● WHAT YOU SHOULD DO
Take the data that follows and return it exactly.

[Collected data entries]

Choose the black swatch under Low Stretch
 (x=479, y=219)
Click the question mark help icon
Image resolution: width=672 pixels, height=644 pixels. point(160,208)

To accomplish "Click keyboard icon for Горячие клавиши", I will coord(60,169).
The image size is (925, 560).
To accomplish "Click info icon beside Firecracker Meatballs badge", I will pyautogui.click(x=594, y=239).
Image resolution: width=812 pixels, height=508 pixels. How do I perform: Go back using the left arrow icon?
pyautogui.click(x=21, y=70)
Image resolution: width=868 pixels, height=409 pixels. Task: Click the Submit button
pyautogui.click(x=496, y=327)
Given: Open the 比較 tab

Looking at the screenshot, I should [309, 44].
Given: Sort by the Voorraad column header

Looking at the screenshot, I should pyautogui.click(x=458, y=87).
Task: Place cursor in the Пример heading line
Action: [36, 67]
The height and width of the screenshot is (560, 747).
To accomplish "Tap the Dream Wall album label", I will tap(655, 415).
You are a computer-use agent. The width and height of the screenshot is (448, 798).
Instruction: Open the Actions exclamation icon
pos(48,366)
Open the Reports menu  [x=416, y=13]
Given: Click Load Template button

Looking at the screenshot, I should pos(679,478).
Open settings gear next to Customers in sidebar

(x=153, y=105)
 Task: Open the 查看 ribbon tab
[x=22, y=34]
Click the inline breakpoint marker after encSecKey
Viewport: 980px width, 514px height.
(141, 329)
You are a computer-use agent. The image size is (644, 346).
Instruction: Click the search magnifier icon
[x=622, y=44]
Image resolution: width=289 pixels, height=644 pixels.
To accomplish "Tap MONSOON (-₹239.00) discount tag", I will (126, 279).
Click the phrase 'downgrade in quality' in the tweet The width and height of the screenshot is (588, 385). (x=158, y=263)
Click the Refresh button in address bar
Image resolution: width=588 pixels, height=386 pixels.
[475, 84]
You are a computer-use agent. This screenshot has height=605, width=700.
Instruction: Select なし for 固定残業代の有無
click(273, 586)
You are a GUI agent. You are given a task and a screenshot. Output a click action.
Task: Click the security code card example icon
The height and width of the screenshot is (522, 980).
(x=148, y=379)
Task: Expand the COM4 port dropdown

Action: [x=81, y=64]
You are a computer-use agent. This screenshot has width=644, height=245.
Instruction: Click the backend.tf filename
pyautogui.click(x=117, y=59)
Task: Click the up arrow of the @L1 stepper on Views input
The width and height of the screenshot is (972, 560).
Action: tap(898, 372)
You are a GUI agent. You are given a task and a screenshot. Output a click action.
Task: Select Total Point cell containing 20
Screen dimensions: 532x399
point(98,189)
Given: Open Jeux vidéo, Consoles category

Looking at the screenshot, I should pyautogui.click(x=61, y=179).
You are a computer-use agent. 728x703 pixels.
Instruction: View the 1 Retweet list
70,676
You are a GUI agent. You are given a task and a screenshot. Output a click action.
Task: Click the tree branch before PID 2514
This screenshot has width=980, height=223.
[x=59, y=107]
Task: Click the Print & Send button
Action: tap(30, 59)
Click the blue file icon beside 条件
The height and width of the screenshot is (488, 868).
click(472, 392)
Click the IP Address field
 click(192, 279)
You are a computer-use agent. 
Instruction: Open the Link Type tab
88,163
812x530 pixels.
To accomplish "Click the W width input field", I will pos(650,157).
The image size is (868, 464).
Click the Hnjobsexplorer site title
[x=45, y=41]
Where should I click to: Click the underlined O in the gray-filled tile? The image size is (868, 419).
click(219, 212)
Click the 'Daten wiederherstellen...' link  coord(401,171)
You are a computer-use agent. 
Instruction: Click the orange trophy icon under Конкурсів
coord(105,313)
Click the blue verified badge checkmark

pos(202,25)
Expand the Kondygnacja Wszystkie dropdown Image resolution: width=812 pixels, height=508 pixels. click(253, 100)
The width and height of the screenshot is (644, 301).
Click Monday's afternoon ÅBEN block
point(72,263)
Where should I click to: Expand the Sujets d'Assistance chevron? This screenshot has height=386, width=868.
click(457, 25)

● ANSWER FOR THIS EXERCISE
Choose the black swatch under Low Stretch
 (x=479, y=219)
Click the question mark help icon
Image resolution: width=672 pixels, height=644 pixels. point(160,208)

To accomplish "Click keyboard icon for Горячие клавиши", I will coord(60,169).
The image size is (925, 560).
To accomplish "Click info icon beside Firecracker Meatballs badge", I will pyautogui.click(x=594, y=239).
Image resolution: width=812 pixels, height=508 pixels. How do I perform: Go back using the left arrow icon?
pyautogui.click(x=21, y=70)
Image resolution: width=868 pixels, height=409 pixels. Task: Click the Submit button
pyautogui.click(x=496, y=327)
Given: Open the 比較 tab

Looking at the screenshot, I should [309, 44].
Given: Sort by the Voorraad column header

Looking at the screenshot, I should pyautogui.click(x=458, y=87).
Task: Place cursor in the Пример heading line
Action: [36, 67]
The height and width of the screenshot is (560, 747).
To accomplish "Tap the Dream Wall album label", I will tap(655, 415).
You are a computer-use agent. The width and height of the screenshot is (448, 798).
Instruction: Open the Actions exclamation icon
pos(48,366)
Open the Reports menu  [x=416, y=13]
Given: Click Load Template button

Looking at the screenshot, I should pos(679,478).
Open settings gear next to Customers in sidebar

(x=153, y=105)
 Task: Open the 查看 ribbon tab
[x=22, y=34]
Click the inline breakpoint marker after encSecKey
Viewport: 980px width, 514px height.
(141, 329)
You are a computer-use agent. The image size is (644, 346).
Instruction: Click the search magnifier icon
[x=622, y=44]
Image resolution: width=289 pixels, height=644 pixels.
To accomplish "Tap MONSOON (-₹239.00) discount tag", I will (126, 279).
Click the phrase 'downgrade in quality' in the tweet The width and height of the screenshot is (588, 385). (x=158, y=263)
Click the Refresh button in address bar
Image resolution: width=588 pixels, height=386 pixels.
[475, 84]
You are a computer-use agent. This screenshot has height=605, width=700.
Instruction: Select なし for 固定残業代の有無
click(273, 586)
You are a GUI agent. You are given a task and a screenshot. Output a click action.
Task: Click the security code card example icon
The height and width of the screenshot is (522, 980).
(x=148, y=379)
Task: Expand the COM4 port dropdown

Action: [x=81, y=64]
You are a computer-use agent. This screenshot has width=644, height=245.
Instruction: Click the backend.tf filename
pyautogui.click(x=117, y=59)
Task: Click the up arrow of the @L1 stepper on Views input
The width and height of the screenshot is (972, 560).
Action: tap(898, 372)
You are a GUI agent. You are given a task and a screenshot. Output a click action.
Task: Select Total Point cell containing 20
Screen dimensions: 532x399
point(98,189)
Given: Open Jeux vidéo, Consoles category

Looking at the screenshot, I should pyautogui.click(x=61, y=179).
You are a computer-use agent. 728x703 pixels.
Instruction: View the 1 Retweet list
70,676
You are a GUI agent. You are given a task and a screenshot. Output a click action.
Task: Click the tree branch before PID 2514
This screenshot has width=980, height=223.
[x=59, y=107]
Task: Click the Print & Send button
Action: tap(30, 59)
Click the blue file icon beside 条件
The height and width of the screenshot is (488, 868).
click(472, 392)
Click the IP Address field
 click(192, 279)
You are a computer-use agent. 
Instruction: Open the Link Type tab
88,163
812x530 pixels.
To accomplish "Click the W width input field", I will pos(650,157).
The image size is (868, 464).
Click the Hnjobsexplorer site title
[x=45, y=41]
Where should I click to: Click the underlined O in the gray-filled tile? The image size is (868, 419).
click(219, 212)
Click the 'Daten wiederherstellen...' link  coord(401,171)
You are a computer-use agent. 
Instruction: Click the orange trophy icon under Конкурсів
coord(105,313)
Click the blue verified badge checkmark

pos(202,25)
Expand the Kondygnacja Wszystkie dropdown Image resolution: width=812 pixels, height=508 pixels. click(253, 100)
The width and height of the screenshot is (644, 301).
Click Monday's afternoon ÅBEN block
point(72,263)
Where should I click to: Expand the Sujets d'Assistance chevron? This screenshot has height=386, width=868.
click(457, 25)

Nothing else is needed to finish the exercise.